DATA TO PROCESS:
- Opening Delimiter -

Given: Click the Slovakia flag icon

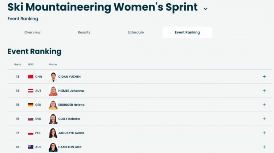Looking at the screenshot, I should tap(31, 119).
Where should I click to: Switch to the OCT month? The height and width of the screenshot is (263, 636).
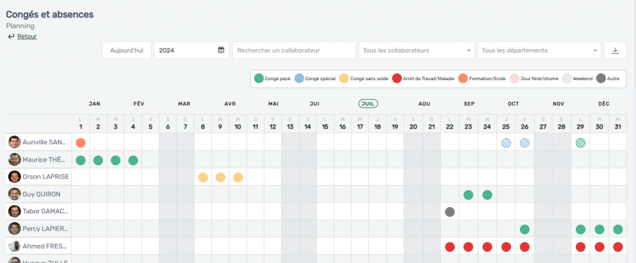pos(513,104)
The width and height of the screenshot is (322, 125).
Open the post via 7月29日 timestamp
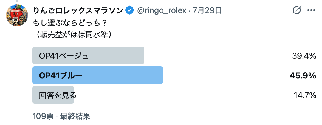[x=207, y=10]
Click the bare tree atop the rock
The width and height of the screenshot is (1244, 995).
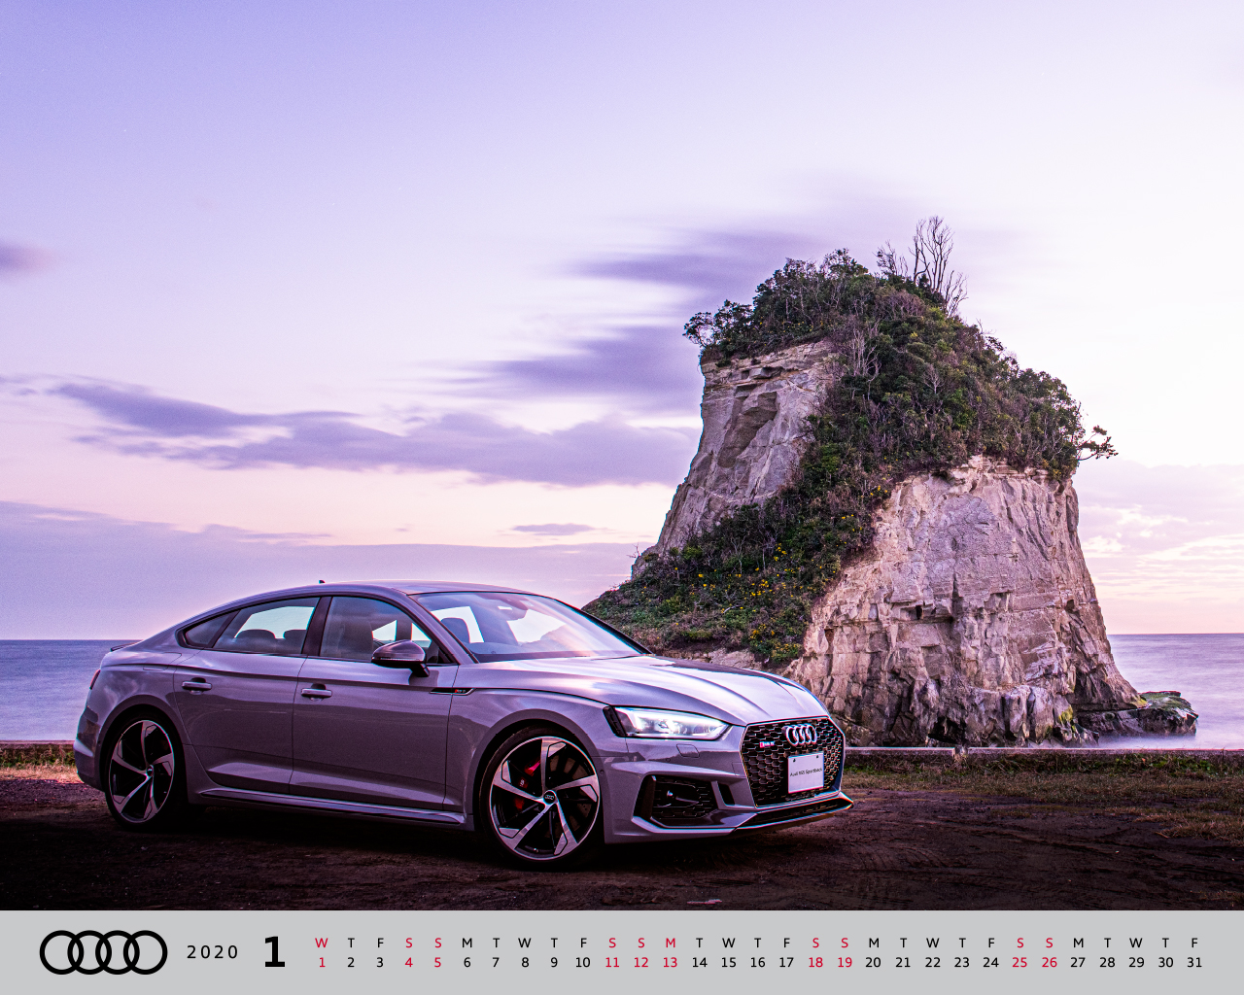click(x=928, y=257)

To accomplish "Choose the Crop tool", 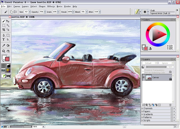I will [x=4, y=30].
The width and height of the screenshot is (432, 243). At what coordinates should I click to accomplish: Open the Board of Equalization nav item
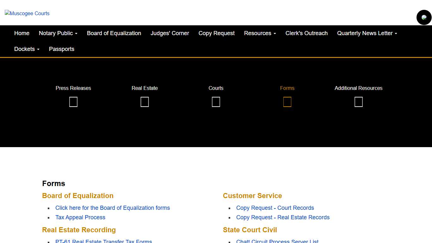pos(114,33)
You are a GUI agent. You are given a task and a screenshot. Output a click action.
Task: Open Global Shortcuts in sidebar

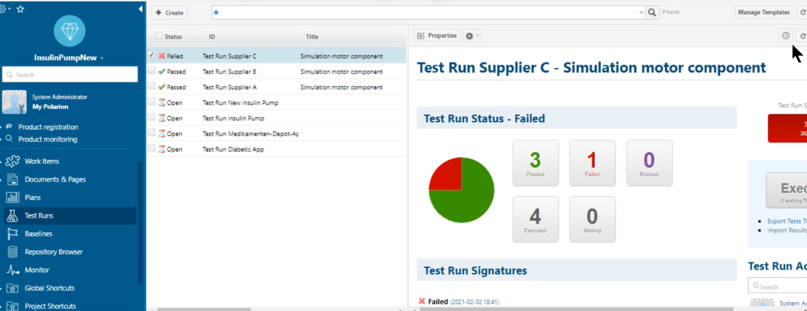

- Closing Delimiter -
- Opening Delimiter -

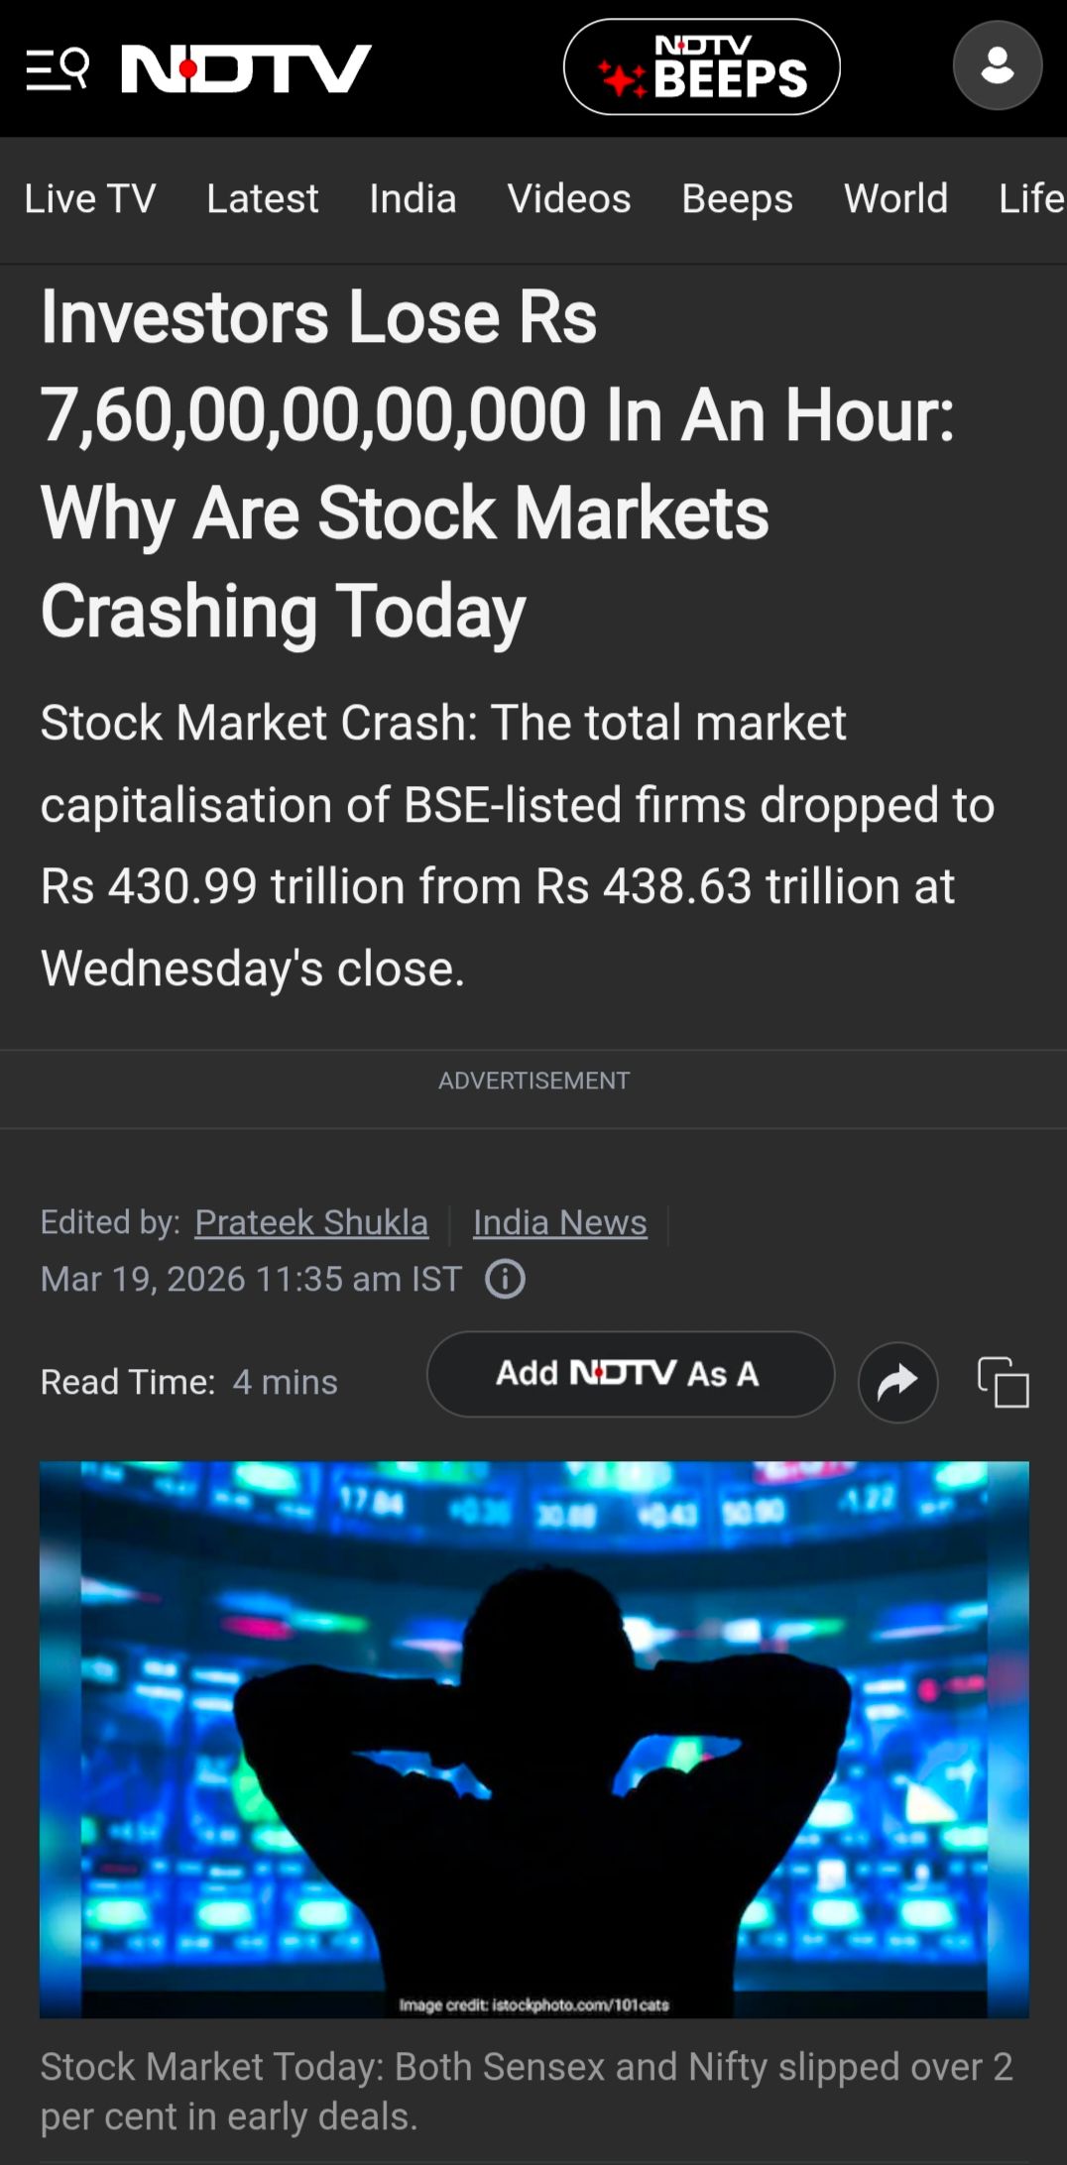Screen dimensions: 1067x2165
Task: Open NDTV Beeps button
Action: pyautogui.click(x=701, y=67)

- Closing Delimiter -

WHAT YOU HAVE TO DO:
Copy the lines above exactly, beginning at the line that has "You are a GUI" and stopping after the line that has "Task: Open Global Shortcuts in sidebar", and omit the rest.

OUTPUT OF THE EXERCISE:
You are a GUI agent. You are given a task and a screenshot. Output a click action.
Task: Open Global Shortcuts in sidebar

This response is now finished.